Du 22 juillet au 11 août 2019
Pour nos lecteurs férus de technique, on signalera que l’isolation de l’étage de la ferme de Videau est constituée de panneaux de laine de bois posés en rampants (c’est à dire en suivant la pente du toit) il y a près d’un an, et que ceux-ci n’ont jamais été recouverts de parement. Les murs de cet ancien grenier reconverti en grand dortoir et qui accueillera deux chambres et une salle de bains dans un futur proche étant restés de brique apparente, l’étanchéité à l’air de l’ensemble laissait largement à désirer: la chaleur du poêle de l’hiver précédent n’avait eu aucun mal à y trouver des échappatoires. Pour ce mois d’août, il avait donc été décidé de mener à terme ce chantier isolation, et comptant sur l’aide de nos épatants WWOOFeurs nous avions prévu de doubler les murs en brique avec un mélange terre-paille allégé, lequel aurait le temps de sécher avant l’arrivée du froid. L’hiver 2019 serait donc isolé… ou ne serait pas!

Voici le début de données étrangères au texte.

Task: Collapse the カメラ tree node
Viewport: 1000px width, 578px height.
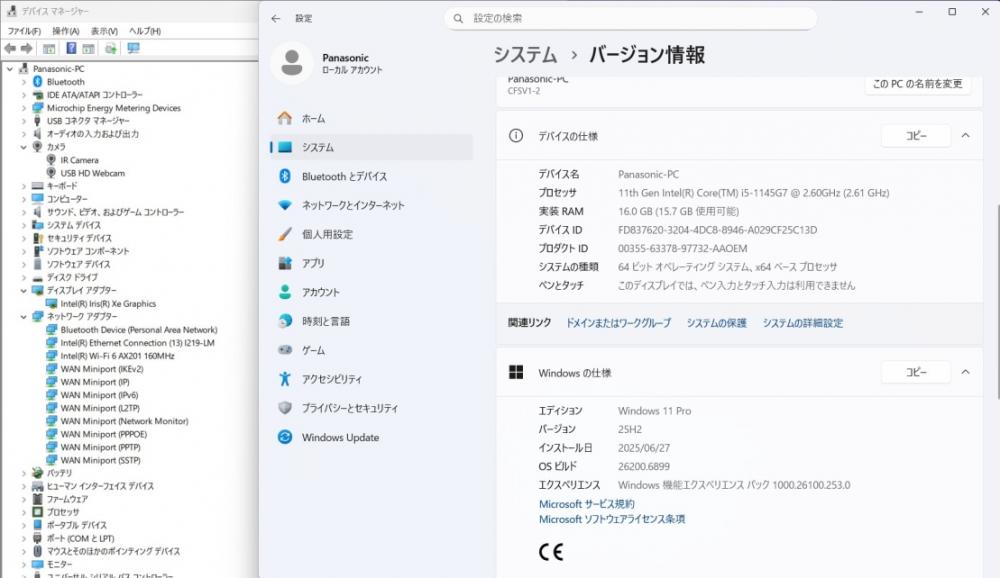Action: pyautogui.click(x=24, y=147)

Pour commencer, on chargea Marine et François d’appliquer un produit anti-insecte xylophages, car notre charpente était infestée de capricornes. C’était une belle entorse à nos convictions écologiques, mais seul un insecticide pouvait nous prévenir des dégâts commis par ces bestioles, et la finalisation des travaux allait rendre toute intervention ultérieure impossible. Ensuite, on démarra la construction d’une structure en liteaux de bois, un genre de cage de 20cm de large le long des murs, du sol au plafond, destinée à recevoir le mélange isolant terre-paille. François avait derrière lui une année de charpente, ce petit puzzle se présentait donc comme un jeu d’enfant. De mon côté, je m’attelais au passage des gaines d’électricité qui devait desservir les trois pièces. Tout cela marquait le début d’un long chantier qui allait s’étirer jusqu’en octobre.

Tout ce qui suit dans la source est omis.